If B does not have special structure, there isn’t a lot special to be done about the multiplications A * B * A' themselves.
Only needing a small subblock of the result means that you should not compute the full product. Instead use R[i,j] == A[i,:] * B * A[j,:]' (where i/j, can be single indices or sets of indices) as suggested above.
Note that these matrices are so large (~160GB) that most systems won’t even be able to hold one in RAM, much less both. Is there further structure you can exploit? Are X and B totally arbitrary matrices or do they possess low rank or some other structure?

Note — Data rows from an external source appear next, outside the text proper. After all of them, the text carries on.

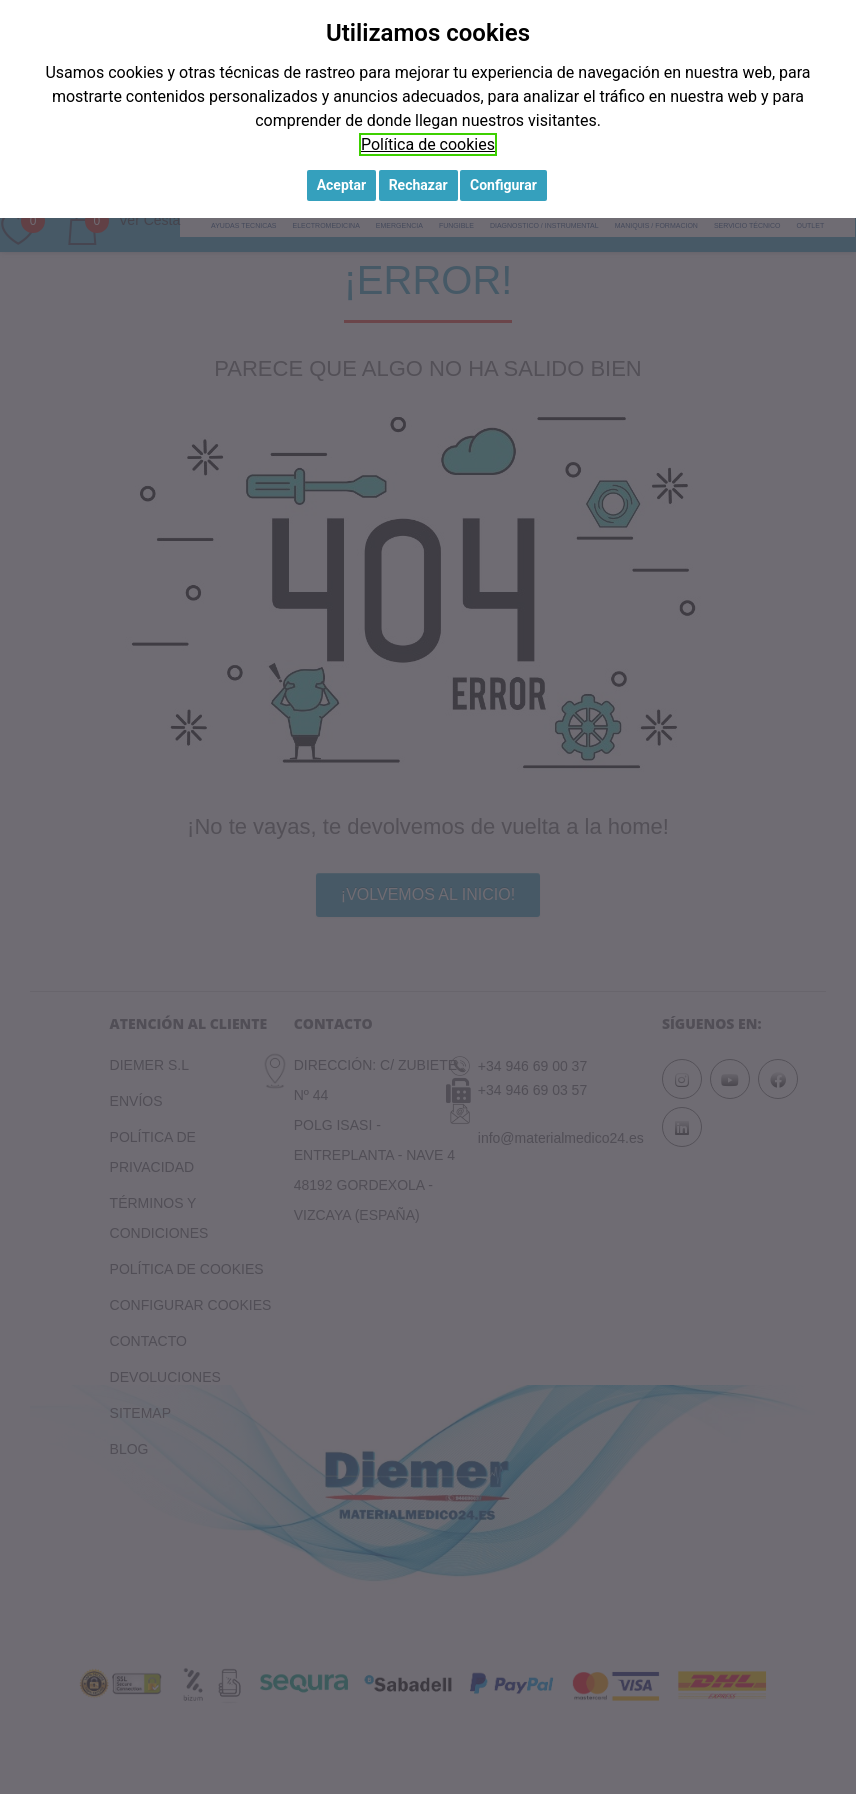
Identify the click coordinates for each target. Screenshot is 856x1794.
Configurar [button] (503, 185)
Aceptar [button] (342, 185)
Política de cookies (428, 144)
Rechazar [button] (418, 185)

Unless you can do something clever about computing A = inv(I-X) itself, that calculation would be at least half your cost anyway (and almost all of it if you only need a tiny block of the result) so there are limited gains from anything else. One possibility is to use the block matrix inverse in order to compute only A[i,:] for the subset i that you need, but I don’t think that actually saves a ton here without further structure.
Alternatively, for some X you may be able to use the Neumann series, which allows that
(I - X)^{-1} = \sum_{n=0}^\infty X^n when the sum converges. If it converges, then you should be able to compute this via A_N = \sum_{n=0}^N X^n where \lim_{N\rightarrow\infty} A_N = A. You can compute A_N recursively via A_{n+1} = I + A_{n}X from initial condition A_0 = I until convergence. Since you only care about A[i,:] (the rows of A indexed by i), you can instead start with A_0 = I[i,:] (the rows i of the identity matrix). In other words, the following function should either compute A[i,:] from X or throw an error if it will not work:
using LinearAlgebra
computeAi(X, ::Colon=Colon()) = computeAi(X, axes(X, 1)) # compute full matrix
function computeAi(X, i)
Ii = UniformScaling(one(eltype(X)))[i, axes(X, 2)] # I[i,:]
A = Ii
while true
Aprev = A
A = Ii + Aprev * X # could remove per-loop memory allocations with some effort
all(isfinite, A) || error("does not converge")
A == Aprev && return A # may want to make the comparison approximate
end
end
This is efficient when i is a small subset of the full dimension. When this converges, R[i,j] == computeAi(X, i) * B * computeAi(X, j)'.